Chinnamasta

Chinnamasta

The third Mahavidya is Chinnamasta. She is also known as Prachanda Chandika. Chinnamasta (“she who is decapitated”) is a form of the Divine Mother shown as having cut off her own head. This is her story:

Origin Story: According to Panchatantra Grantha once Parvati went with her friends Dakini and Varnini to take a bath in the Mandakini River. Parvati was feeling very happy and a lot of love was welling up inside which caused her complexion to darken and the feeling of love completely took over. Her friends, on the other hand, were hungry and asked Parvati to give them some food. Parvati requested them to wait and said that she would feed them after a while, and began walking. After a short while, her friends once again appealed to her, telling her that she was the Mother of the Universe and they her children and demanded that their hunger be satisfied immediately. The compassionate Parvati laughed and with her fingernail cut her own head. Immediately the blood spurted in three directions. Her two friends drank the blood from two of the directions and the Goddess herself drank the blood from the third direction.

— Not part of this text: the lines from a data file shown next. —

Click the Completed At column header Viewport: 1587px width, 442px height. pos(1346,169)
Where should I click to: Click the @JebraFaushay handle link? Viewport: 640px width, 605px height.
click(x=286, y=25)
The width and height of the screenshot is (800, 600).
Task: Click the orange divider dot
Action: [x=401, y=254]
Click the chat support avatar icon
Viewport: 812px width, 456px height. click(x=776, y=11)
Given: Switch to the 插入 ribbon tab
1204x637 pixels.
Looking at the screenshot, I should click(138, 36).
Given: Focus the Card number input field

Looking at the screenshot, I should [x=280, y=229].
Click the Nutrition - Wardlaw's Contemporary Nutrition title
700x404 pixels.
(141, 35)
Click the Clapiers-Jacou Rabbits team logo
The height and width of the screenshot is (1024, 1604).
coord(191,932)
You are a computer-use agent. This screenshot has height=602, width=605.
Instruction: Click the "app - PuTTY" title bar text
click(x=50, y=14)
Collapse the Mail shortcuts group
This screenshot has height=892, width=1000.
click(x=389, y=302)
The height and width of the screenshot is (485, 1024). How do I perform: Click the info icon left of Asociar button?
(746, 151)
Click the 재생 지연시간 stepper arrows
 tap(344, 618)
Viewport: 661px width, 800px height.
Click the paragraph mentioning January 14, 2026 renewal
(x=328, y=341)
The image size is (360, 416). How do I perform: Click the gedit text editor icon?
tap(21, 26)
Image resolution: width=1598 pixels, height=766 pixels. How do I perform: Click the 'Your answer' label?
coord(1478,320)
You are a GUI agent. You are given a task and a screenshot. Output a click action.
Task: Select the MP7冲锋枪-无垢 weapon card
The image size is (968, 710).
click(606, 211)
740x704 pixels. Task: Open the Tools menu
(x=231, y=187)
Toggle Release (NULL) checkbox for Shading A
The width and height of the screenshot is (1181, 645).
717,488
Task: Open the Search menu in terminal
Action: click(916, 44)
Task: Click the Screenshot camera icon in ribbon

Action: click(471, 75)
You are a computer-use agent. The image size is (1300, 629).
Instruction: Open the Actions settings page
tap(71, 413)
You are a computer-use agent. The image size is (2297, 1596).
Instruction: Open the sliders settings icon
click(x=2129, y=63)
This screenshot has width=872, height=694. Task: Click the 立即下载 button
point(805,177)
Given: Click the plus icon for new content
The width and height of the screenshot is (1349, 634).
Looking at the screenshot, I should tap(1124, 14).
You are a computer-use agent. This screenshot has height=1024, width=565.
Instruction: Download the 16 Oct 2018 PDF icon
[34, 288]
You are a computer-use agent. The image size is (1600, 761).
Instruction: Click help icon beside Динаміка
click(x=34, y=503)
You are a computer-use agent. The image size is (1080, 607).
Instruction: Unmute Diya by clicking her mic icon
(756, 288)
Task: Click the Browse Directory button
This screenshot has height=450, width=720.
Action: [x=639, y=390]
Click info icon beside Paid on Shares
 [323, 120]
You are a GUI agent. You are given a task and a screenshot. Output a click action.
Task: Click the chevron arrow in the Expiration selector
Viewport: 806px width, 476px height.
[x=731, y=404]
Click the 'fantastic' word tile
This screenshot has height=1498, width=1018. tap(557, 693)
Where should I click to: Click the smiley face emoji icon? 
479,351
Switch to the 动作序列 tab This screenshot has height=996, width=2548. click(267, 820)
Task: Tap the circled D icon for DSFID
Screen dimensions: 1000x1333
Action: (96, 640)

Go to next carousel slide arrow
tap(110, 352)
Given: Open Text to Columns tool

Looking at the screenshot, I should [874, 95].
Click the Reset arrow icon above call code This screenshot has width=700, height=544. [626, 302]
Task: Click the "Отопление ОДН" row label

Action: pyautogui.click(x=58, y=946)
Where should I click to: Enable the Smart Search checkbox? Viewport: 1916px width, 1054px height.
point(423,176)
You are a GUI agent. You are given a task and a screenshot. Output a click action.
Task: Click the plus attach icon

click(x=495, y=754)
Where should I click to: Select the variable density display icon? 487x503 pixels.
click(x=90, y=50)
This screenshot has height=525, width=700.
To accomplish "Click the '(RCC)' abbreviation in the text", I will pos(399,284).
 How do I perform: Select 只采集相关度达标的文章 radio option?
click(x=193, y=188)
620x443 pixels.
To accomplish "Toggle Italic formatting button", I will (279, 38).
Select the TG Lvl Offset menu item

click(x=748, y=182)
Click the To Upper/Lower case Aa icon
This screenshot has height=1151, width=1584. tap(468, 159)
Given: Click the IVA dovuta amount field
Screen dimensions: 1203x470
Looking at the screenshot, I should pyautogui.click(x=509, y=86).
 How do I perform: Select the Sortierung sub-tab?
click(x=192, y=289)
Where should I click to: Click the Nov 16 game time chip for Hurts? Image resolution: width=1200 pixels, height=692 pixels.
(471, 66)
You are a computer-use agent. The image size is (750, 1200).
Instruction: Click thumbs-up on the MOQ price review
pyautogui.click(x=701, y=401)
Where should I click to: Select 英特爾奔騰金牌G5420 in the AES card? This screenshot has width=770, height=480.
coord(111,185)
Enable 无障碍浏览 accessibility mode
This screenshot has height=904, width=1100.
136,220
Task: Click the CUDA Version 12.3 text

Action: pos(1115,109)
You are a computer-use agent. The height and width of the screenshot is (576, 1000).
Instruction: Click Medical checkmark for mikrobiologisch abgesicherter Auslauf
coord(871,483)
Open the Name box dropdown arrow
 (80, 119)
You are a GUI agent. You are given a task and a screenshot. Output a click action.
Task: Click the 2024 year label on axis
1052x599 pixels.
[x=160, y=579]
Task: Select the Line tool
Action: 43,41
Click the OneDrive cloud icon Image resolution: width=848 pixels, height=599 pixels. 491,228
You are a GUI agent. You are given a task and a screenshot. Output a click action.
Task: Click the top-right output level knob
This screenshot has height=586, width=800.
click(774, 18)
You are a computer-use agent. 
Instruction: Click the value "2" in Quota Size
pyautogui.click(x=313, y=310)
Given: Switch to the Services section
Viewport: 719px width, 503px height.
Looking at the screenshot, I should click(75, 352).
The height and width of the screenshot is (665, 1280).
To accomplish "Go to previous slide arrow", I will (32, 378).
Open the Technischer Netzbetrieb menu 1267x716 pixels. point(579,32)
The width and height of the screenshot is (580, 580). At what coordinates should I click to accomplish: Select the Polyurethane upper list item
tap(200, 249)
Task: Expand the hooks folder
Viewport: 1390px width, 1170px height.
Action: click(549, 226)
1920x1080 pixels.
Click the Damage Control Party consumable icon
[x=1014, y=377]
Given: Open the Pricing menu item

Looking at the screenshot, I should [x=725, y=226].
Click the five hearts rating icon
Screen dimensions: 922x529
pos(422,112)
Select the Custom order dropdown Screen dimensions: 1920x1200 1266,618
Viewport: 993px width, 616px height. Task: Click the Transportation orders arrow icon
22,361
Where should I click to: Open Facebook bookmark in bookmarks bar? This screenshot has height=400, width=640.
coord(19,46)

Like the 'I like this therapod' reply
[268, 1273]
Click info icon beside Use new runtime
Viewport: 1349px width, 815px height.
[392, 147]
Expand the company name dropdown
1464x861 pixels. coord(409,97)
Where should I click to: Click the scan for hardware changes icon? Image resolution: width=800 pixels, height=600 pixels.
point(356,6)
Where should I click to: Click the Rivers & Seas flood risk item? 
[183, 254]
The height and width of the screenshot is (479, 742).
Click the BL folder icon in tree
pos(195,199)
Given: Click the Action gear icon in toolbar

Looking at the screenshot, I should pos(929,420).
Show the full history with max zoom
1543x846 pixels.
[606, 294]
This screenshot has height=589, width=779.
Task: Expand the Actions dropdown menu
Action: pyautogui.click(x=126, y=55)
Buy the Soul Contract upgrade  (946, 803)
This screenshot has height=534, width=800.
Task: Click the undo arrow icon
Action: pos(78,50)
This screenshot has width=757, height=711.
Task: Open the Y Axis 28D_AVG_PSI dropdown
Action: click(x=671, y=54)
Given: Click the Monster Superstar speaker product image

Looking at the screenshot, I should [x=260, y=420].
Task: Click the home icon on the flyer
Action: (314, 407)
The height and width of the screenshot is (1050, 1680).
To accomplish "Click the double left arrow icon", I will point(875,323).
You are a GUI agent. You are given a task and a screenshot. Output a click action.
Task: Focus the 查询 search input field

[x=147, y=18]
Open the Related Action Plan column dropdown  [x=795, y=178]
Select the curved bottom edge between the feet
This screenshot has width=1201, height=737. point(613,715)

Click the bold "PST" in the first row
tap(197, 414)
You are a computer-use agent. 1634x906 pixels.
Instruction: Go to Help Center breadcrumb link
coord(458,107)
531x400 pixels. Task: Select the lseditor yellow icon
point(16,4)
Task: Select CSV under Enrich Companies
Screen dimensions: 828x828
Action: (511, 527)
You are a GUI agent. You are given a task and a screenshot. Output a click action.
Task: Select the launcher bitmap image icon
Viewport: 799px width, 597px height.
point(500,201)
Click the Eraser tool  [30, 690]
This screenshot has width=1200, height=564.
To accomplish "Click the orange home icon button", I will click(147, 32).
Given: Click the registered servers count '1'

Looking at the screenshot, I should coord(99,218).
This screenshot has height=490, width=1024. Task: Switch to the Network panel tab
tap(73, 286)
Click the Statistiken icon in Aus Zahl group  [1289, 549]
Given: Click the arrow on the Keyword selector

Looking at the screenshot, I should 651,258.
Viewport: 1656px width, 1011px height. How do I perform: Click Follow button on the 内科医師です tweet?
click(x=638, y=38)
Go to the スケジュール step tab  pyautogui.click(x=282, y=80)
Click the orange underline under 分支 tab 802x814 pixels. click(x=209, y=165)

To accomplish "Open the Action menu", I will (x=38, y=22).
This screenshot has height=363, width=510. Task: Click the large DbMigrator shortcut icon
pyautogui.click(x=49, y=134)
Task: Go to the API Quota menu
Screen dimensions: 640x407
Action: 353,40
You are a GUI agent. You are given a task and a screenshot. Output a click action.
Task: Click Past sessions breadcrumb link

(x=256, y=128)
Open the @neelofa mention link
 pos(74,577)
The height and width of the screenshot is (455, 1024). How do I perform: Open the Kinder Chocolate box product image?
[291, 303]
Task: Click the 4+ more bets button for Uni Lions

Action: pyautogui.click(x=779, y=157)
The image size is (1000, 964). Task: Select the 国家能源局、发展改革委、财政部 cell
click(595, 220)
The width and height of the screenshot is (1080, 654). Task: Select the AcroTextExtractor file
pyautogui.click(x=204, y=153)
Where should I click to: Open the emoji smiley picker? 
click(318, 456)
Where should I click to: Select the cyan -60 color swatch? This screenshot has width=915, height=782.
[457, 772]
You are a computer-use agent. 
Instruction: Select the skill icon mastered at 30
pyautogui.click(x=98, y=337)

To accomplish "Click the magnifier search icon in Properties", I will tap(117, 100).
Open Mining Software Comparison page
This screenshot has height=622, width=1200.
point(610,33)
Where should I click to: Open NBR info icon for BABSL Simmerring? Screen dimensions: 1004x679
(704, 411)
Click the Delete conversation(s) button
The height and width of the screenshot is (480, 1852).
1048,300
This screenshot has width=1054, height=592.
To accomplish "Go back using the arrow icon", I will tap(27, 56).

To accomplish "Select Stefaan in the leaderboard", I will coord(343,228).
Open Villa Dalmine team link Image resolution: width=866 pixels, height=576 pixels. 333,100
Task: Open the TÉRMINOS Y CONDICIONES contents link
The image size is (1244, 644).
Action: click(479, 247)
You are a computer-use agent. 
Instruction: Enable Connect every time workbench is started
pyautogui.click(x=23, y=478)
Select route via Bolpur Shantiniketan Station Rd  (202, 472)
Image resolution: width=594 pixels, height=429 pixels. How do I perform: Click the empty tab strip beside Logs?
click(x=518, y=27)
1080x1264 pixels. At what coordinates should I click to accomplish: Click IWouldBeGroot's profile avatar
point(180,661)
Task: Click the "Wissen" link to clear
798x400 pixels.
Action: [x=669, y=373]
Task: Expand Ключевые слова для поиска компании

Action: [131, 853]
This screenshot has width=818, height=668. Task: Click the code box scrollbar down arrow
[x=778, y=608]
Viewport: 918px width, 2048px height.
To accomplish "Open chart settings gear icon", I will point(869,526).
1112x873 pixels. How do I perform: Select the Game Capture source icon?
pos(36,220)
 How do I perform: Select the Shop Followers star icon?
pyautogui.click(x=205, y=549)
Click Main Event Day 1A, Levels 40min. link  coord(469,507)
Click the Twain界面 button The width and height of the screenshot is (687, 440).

Since she cut her own head, she is known as Chinnamasta. Chinnamasta shines like a lightning bolt from the Sun. She demonstrates the rare courage needed to make the highest conceivable sacrifice.

The severed head, iconographically, symbolizes liberation. Each person’s individual identity is a state of conditioning or limitation, dependent on qualities. By severing the head, the Mother reveals herself in her true being, which is unconditioned, infinite, and boundlessly free. This idea of freedom is reinforced by her nudity, which symbolizes that she cannot be covered or contained by any garment. Because she is infinite, she is also autonomous.

Dakini, on the left, is black; Varnini, on the right, is red. Chinnamasta, in the middle, is white. Black, red, and white represent the three gunas, or basic universal energies. Sattva, symbolized by Chinnamasta’s whiteness, is the highest of the gunas, of course, but all three belong to prakriti, the principle of materiality on which all nature rests. Nothing exists apart from the Mother, whose power of diversification takes form as the grand display of the universe.

The blood spurting from Chinnamasta’s neck represents the life force (prana) or cosmic energy that animates the universe and sustains all life. The first stream flows into Chinnamasta’s own mouth. She is self-existent and dependent on no other. The streams that flow into the mouths of her attendants represent the life-force in all living creatures.